*GIVEN RECORDS*:
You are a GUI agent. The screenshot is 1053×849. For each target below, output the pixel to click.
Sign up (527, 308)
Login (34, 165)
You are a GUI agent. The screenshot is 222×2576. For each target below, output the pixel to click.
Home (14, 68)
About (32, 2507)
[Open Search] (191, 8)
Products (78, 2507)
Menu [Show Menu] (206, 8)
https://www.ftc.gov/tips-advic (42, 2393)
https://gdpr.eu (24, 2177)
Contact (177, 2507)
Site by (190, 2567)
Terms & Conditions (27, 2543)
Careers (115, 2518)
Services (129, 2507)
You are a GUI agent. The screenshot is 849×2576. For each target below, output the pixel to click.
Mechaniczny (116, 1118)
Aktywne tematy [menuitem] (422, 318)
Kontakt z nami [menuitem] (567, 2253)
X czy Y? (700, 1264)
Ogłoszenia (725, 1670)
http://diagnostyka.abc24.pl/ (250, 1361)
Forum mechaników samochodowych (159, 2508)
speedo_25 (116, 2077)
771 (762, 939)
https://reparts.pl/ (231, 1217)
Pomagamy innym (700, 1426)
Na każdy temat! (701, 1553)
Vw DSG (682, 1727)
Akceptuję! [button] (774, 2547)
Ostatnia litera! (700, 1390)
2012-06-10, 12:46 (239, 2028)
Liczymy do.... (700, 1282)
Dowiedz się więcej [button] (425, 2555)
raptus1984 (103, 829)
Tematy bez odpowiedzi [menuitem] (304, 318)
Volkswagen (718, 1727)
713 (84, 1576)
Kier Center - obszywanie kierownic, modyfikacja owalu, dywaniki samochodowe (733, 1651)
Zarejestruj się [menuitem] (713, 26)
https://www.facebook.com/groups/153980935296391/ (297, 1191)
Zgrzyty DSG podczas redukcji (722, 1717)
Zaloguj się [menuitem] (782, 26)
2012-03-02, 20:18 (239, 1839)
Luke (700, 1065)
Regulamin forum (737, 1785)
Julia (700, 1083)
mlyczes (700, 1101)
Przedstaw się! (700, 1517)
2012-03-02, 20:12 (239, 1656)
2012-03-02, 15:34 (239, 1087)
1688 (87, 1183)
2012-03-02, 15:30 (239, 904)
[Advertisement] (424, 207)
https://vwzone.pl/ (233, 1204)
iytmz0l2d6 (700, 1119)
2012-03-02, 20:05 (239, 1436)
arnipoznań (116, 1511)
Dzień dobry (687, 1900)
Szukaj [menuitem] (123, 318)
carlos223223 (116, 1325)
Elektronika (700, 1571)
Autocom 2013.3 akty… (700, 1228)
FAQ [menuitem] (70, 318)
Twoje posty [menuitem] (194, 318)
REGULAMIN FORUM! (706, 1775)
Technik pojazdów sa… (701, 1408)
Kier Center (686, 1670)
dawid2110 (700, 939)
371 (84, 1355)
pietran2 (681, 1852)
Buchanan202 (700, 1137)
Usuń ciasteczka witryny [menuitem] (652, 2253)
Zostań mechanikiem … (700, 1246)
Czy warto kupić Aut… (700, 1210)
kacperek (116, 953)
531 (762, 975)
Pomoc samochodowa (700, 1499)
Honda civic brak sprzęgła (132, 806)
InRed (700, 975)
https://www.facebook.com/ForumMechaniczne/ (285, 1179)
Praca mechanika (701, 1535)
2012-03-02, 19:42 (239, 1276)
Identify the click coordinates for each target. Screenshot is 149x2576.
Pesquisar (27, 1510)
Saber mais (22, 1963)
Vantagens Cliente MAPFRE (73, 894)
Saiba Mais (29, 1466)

*THE TASK*:
Please copy all of the entries above word for word, from the first line to the last.

*EXPECTED ANSWER*:
You are a GUI agent. The screenshot is 1053×849. For each target below, output the pixel to click.
Sign up (527, 308)
Login (34, 165)
You are a GUI agent. The screenshot is 222×2576. For each target below, output the pixel to click.
Home (14, 68)
About (32, 2507)
[Open Search] (191, 8)
Products (78, 2507)
Menu [Show Menu] (206, 8)
https://www.ftc.gov/tips-advic (42, 2393)
https://gdpr.eu (24, 2177)
Contact (177, 2507)
Site by (190, 2567)
Terms & Conditions (27, 2543)
Careers (115, 2518)
Services (129, 2507)
You are a GUI agent. The screenshot is 849×2576. For each target below, output the pixel to click.
Mechaniczny (116, 1118)
Aktywne tematy [menuitem] (422, 318)
Kontakt z nami [menuitem] (567, 2253)
X czy Y? (700, 1264)
Ogłoszenia (725, 1670)
http://diagnostyka.abc24.pl/ (250, 1361)
Forum mechaników samochodowych (159, 2508)
speedo_25 (116, 2077)
771 (762, 939)
https://reparts.pl/ (231, 1217)
Pomagamy innym (700, 1426)
Na każdy temat! (701, 1553)
Vw DSG (682, 1727)
Akceptuję! [button] (774, 2547)
Ostatnia litera! (700, 1390)
2012-06-10, 12:46 (239, 2028)
Liczymy do.... (700, 1282)
Dowiedz się więcej [button] (425, 2555)
raptus1984 (103, 829)
Tematy bez odpowiedzi [menuitem] (304, 318)
Volkswagen (718, 1727)
713 (84, 1576)
Kier Center - obszywanie kierownic, modyfikacja owalu, dywaniki samochodowe (733, 1651)
Zarejestruj się [menuitem] (713, 26)
https://www.facebook.com/groups/153980935296391/ (297, 1191)
Zgrzyty DSG podczas redukcji (722, 1717)
Zaloguj się [menuitem] (782, 26)
2012-03-02, 20:18 (239, 1839)
Luke (700, 1065)
Regulamin forum (737, 1785)
Julia (700, 1083)
mlyczes (700, 1101)
Przedstaw się! (700, 1517)
2012-03-02, 20:12 (239, 1656)
2012-03-02, 15:34 (239, 1087)
1688 (87, 1183)
2012-03-02, 15:30 (239, 904)
[Advertisement] (424, 207)
https://vwzone.pl/ (233, 1204)
iytmz0l2d6 (700, 1119)
2012-03-02, 20:05 (239, 1436)
arnipoznań (116, 1511)
Dzień dobry (687, 1900)
Szukaj [menuitem] (123, 318)
carlos223223 (116, 1325)
Elektronika (700, 1571)
Autocom 2013.3 akty… (700, 1228)
FAQ [menuitem] (70, 318)
Twoje posty [menuitem] (194, 318)
REGULAMIN FORUM! (706, 1775)
Technik pojazdów sa… (701, 1408)
Kier Center (686, 1670)
dawid2110 (700, 939)
371 (84, 1355)
pietran2 (681, 1852)
Buchanan202 (700, 1137)
Usuń ciasteczka witryny [menuitem] (652, 2253)
Zostań mechanikiem … (700, 1246)
Czy warto kupić Aut… (700, 1210)
kacperek (116, 953)
531 (762, 975)
Pomoc samochodowa (700, 1499)
Honda civic brak sprzęgła (132, 806)
InRed (700, 975)
https://www.facebook.com/ForumMechaniczne/ (285, 1179)
Praca mechanika (701, 1535)
2012-03-02, 19:42 (239, 1276)
Identify the click coordinates for each target. Screenshot is 149x2576.
Pesquisar (27, 1510)
Saber mais (22, 1963)
Vantagens Cliente MAPFRE (73, 894)
Saiba Mais (29, 1466)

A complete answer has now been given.